EXERCISE REQUIREMENTS:
Can you find the lines of the listing that include "accomplish" and copy every one?

EXERCISE INPUT:
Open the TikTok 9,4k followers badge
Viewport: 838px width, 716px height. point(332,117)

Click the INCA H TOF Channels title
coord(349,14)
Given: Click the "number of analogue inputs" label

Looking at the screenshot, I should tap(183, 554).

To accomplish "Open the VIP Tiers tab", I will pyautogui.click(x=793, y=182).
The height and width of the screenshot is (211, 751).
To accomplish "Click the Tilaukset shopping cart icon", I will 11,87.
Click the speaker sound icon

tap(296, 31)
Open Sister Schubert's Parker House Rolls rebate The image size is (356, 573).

TASK RESULT:
To accomplish "Open the VIP Tiers tab", I will pyautogui.click(x=793, y=182).
To accomplish "Click the Tilaukset shopping cart icon", I will 11,87.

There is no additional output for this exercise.